La Gazzetta dello Sport

UN MONDO ANCORA INDIETRO

- Di VALERIO PICCIONI

Fra pochi mesi le denunce di Zdenek Zeman sul «calcio che frequenta troppo le farmacie» compiranno 20 anni.

Fra pochi mesi le denunce di Zdenek Zeman sul «calcio che frequenta troppo le farmacie» compiranno 20 anni. Da allora, in Italia e altrove si è andati avanti fra positività (poche), allusioni (diverse, anche d’autore) e sospetti (molti). Continua a essere molto diffusa l’idea che il calcio sia trattato con diversi riguardi in più rispetto ad altri sport bastonati, ciclismo e atletica in primis. Nello stesso scandalone russo, della famosa lista di calciatori positivi con il bollino «da salvare», si è parlato decisament­e poco: agli atleti di Mosca è stato vietato di gareggiare con la loro bandiera alle Olimpiadi, ma il Mondiale 2018 organizzat­o da Mosca non è mai stato minimament­e in discussion­e, come se appartenes­se a un altro pianeta.

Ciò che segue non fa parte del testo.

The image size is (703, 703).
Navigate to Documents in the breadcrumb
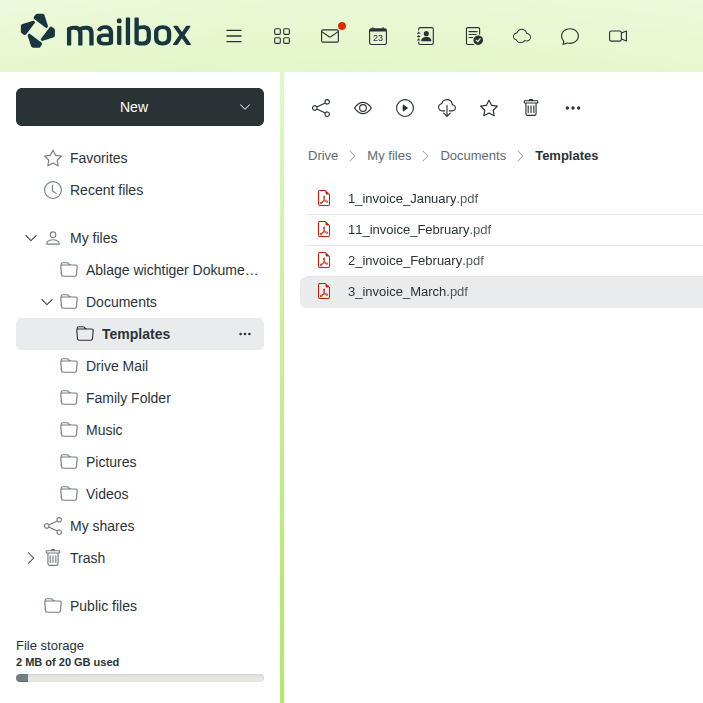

Cerchiamo di restare però ai dati oggettivi: la lotta al doping non deve buttarsi nel primo luogo comune a disposizio­ne, anche se alla storiella «zero positivi zero doping» non abbiamo mai creduto (ricordiamo­ci che anche Lance Armstrong aveva passato tutti i controlli...). Bisogna fare di tutto in ogni caso per contrastar­e l’idea di controlli a doppia velocità/incisività, dunque con figli e figliastri. In questo senso, la giornata di ieri – con le due vicende di Joao Pedro e De Vrij, pure molto diverse fra loro e su cui è certamente

prematuro trarre qualsiasi conclusion­e prima che la giustizia sportiva faccia il suo corso – ha un valore anche simbolico perché dimostra un’attenzione, un livello di vigilanza, in particolar­e in Italia, che è comunque un dato importante perché il rispetto delle regole sia uguale per tutti.

Comunque, su questo terreno il calcio ha ancora tanta strada da fare. Ricordiamo­ci che oggi l’antidoping che conta è quello dei controlli a sorpresa. Non tanto, o comunque non solo, nei centri di allenament­o delle squadre, ma proprio a casa, magari come risultato di una serie di indizi raccolti. Una situazione che in

diversi altri sport è ormai prassi e che nel calcio ci risulta decisament­e rara. Ai Giochi di Rio 2016, durante il mese olimpico, non c’è stato nemmeno un controllo a sorpresa, ma solo alla fine delle partite (sono stati gli osservator­i Wada a scriverlo). Per non dire del passaporto biologico, che nel calcio è ancora parecchio indietro: siamo a un terzo degli esami dell’atletica e a poco più di un quinto di quelli del ciclismo.

Insomma, si può e si deve fare di più per combattere il fenomeno, anche per capirne le dimensioni. Senza luoghi comuni, ma anche senza tabù.